WORK INSTRUCTION
Using the entries that follow, write out the line containing "The image size is (1230, 815).", the line containing "You are a computer-use agent. The image size is (1790, 954).", and every line between them, exactly and nothing else.

Recorded data
------

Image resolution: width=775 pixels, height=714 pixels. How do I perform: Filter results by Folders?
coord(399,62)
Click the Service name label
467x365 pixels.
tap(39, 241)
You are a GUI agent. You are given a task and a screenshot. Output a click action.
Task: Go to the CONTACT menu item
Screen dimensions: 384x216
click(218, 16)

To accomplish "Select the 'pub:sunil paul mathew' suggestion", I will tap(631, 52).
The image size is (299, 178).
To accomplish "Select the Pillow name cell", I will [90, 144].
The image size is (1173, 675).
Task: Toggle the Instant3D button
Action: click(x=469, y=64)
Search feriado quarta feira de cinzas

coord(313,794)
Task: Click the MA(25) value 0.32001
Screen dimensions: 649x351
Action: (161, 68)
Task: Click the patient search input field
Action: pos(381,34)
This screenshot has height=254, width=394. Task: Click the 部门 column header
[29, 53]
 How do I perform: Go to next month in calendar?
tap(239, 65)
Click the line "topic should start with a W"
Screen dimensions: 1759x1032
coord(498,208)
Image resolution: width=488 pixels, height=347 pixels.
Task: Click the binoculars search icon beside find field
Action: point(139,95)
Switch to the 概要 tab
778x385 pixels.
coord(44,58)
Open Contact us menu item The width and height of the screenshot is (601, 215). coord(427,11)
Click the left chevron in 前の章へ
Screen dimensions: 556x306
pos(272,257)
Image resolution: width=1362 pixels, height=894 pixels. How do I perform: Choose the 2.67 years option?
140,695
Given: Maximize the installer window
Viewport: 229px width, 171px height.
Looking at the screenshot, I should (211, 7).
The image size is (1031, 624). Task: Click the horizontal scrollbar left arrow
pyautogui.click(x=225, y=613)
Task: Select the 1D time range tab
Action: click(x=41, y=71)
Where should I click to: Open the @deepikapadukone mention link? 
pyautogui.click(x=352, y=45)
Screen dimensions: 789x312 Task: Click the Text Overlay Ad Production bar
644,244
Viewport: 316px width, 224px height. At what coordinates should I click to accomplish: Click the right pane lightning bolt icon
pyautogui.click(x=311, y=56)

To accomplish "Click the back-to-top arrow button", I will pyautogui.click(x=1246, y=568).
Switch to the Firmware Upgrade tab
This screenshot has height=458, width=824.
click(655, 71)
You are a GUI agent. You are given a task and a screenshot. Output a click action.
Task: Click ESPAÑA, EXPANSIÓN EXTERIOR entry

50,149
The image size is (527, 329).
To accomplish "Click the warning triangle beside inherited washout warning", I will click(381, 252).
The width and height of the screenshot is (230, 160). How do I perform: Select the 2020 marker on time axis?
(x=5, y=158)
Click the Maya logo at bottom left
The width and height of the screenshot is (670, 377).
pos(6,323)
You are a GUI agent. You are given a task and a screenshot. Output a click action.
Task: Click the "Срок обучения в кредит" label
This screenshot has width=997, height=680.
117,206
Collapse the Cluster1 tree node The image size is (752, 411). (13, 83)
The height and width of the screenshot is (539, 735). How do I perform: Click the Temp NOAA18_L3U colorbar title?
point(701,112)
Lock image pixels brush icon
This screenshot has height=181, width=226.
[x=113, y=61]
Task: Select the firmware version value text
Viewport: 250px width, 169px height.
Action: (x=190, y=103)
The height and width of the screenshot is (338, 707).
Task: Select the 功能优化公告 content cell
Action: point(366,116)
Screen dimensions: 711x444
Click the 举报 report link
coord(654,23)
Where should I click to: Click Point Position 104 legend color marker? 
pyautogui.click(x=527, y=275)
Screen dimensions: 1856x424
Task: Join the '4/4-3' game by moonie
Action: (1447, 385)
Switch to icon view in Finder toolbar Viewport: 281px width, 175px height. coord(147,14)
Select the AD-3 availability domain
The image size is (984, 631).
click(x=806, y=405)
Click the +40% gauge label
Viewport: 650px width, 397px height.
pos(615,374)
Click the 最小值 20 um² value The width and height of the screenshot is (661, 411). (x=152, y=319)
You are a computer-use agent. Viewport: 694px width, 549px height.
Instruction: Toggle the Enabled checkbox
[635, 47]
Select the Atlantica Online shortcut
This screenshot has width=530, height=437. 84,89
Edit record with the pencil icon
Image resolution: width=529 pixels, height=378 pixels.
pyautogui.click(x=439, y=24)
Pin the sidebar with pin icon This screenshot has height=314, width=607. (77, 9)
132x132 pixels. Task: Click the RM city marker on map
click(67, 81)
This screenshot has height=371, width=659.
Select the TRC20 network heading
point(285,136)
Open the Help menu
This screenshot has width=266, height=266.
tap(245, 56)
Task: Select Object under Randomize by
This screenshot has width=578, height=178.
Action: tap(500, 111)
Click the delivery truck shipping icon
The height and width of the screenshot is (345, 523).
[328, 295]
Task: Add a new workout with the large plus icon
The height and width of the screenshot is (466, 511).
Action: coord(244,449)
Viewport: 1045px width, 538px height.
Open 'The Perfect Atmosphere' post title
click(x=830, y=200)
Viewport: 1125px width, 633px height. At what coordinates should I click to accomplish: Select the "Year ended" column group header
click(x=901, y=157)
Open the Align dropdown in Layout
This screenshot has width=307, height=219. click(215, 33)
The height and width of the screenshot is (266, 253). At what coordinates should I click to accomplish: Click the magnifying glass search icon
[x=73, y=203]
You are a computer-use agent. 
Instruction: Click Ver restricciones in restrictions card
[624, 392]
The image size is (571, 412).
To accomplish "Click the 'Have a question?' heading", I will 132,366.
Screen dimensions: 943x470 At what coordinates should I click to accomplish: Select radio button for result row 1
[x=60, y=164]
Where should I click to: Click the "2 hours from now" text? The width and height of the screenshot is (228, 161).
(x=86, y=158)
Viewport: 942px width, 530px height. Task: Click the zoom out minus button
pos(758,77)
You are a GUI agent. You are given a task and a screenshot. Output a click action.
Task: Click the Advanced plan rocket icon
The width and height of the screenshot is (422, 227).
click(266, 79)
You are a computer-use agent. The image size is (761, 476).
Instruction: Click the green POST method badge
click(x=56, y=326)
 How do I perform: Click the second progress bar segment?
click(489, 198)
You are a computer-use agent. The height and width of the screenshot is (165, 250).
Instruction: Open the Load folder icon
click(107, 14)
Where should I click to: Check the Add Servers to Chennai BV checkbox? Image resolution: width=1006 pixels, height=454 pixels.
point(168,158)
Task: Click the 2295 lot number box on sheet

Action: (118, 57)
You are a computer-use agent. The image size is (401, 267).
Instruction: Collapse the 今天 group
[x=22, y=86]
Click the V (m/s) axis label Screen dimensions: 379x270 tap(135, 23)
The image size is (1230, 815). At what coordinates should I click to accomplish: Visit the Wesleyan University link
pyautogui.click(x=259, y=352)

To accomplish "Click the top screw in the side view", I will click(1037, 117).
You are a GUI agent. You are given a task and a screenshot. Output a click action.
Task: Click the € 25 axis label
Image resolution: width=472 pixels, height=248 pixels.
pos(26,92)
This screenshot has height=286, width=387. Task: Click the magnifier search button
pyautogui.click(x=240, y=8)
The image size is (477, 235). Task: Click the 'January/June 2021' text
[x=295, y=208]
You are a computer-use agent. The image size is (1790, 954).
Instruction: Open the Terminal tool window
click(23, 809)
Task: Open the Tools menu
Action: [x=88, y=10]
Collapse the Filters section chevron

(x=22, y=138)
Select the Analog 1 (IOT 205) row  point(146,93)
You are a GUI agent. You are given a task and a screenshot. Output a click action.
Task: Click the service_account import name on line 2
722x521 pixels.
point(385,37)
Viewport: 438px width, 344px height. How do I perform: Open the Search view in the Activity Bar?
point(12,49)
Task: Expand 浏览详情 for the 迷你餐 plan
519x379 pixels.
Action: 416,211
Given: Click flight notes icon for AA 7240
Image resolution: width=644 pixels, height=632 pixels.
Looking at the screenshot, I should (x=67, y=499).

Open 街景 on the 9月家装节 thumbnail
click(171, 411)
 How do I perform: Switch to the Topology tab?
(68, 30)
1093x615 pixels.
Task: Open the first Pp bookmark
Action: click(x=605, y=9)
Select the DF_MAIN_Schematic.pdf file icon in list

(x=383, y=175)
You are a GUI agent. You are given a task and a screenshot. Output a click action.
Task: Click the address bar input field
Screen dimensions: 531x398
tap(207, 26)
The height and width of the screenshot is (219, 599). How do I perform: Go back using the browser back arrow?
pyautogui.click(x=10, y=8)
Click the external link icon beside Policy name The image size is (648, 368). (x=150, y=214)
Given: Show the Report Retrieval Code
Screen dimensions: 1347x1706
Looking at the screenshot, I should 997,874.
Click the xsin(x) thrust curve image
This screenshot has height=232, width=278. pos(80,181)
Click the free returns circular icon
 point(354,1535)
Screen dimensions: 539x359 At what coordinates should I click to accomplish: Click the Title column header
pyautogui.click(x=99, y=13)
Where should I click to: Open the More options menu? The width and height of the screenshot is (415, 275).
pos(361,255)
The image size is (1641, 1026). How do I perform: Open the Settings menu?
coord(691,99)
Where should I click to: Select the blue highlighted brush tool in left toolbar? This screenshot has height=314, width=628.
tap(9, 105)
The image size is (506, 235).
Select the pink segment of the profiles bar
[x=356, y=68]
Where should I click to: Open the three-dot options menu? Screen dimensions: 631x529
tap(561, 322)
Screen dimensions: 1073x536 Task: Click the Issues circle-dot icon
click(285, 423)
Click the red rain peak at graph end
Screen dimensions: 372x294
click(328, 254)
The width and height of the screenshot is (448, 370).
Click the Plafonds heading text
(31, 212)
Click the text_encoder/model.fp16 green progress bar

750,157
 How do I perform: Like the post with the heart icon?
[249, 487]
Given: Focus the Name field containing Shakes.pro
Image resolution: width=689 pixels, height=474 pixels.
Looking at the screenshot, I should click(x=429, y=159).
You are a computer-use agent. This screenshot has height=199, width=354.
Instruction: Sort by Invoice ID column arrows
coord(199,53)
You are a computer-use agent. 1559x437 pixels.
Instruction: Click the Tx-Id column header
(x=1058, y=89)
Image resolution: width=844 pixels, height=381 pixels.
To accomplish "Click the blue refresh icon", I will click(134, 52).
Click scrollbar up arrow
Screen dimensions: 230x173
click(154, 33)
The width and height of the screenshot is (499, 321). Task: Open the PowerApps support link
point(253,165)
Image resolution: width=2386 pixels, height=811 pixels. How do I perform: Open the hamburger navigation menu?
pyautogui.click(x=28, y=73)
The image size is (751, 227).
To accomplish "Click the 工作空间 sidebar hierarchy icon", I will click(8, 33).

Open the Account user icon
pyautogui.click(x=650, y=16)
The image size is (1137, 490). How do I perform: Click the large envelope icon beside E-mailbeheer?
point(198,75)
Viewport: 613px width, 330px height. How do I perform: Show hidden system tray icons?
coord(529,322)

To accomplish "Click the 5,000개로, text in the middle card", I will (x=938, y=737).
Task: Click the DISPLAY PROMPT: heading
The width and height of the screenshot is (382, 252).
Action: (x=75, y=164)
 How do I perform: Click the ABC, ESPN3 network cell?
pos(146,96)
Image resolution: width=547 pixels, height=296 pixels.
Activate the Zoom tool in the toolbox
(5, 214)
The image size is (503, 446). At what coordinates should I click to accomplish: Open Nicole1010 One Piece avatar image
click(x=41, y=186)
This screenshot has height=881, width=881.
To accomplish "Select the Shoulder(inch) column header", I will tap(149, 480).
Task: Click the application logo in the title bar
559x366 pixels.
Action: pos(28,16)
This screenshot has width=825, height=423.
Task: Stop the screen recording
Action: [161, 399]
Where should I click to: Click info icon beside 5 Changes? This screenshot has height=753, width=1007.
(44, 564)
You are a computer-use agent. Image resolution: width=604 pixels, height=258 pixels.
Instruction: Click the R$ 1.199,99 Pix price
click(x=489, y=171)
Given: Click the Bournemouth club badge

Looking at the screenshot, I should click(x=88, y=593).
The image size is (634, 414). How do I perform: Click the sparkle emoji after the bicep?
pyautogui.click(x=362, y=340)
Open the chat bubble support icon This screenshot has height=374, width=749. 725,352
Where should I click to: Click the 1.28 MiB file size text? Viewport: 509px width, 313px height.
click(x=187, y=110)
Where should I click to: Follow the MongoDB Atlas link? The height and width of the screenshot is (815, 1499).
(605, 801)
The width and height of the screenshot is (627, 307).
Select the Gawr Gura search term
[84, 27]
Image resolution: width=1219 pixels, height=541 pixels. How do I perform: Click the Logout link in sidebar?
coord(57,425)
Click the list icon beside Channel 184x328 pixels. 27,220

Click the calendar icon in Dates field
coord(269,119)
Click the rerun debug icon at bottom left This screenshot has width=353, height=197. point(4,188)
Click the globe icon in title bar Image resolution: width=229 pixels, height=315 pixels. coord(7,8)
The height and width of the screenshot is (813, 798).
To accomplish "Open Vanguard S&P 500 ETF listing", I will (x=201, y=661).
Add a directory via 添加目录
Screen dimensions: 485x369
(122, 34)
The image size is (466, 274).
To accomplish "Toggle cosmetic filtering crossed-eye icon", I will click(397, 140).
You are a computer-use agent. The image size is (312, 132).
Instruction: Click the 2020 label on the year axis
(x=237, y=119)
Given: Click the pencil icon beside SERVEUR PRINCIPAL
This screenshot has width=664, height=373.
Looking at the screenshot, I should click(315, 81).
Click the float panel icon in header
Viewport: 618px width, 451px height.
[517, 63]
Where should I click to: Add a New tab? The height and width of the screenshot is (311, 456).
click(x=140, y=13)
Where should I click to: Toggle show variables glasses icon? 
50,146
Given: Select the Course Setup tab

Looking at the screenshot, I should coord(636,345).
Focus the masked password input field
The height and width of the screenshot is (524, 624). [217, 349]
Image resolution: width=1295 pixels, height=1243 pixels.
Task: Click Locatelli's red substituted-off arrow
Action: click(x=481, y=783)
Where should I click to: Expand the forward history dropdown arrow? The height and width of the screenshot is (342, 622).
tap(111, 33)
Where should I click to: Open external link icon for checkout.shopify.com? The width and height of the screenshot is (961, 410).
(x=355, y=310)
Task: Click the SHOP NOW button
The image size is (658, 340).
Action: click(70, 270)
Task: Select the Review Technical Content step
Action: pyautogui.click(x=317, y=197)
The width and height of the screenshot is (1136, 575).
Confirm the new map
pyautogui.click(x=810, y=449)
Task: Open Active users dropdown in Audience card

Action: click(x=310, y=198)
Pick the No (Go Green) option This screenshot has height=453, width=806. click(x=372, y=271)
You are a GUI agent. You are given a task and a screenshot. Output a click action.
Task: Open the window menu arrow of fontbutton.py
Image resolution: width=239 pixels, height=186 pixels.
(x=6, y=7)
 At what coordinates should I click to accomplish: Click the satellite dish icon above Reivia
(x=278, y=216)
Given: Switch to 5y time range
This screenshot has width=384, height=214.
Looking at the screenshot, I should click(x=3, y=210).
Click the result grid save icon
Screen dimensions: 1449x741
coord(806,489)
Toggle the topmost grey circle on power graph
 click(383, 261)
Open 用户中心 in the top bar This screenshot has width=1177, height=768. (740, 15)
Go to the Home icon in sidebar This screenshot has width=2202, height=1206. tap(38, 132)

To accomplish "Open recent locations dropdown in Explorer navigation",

------

YOUR SOLUTION
The image size is (1230, 815). At what coordinates should I click to accomplish: Visit the Wesleyan University link
pyautogui.click(x=259, y=352)

To accomplish "Click the top screw in the side view", I will click(1037, 117).
You are a GUI agent. You are given a task and a screenshot. Output a click action.
Task: Click the € 25 axis label
Image resolution: width=472 pixels, height=248 pixels.
pos(26,92)
This screenshot has height=286, width=387. Task: Click the magnifier search button
pyautogui.click(x=240, y=8)
The image size is (477, 235). Task: Click the 'January/June 2021' text
[x=295, y=208]
You are a computer-use agent. The image size is (1790, 954).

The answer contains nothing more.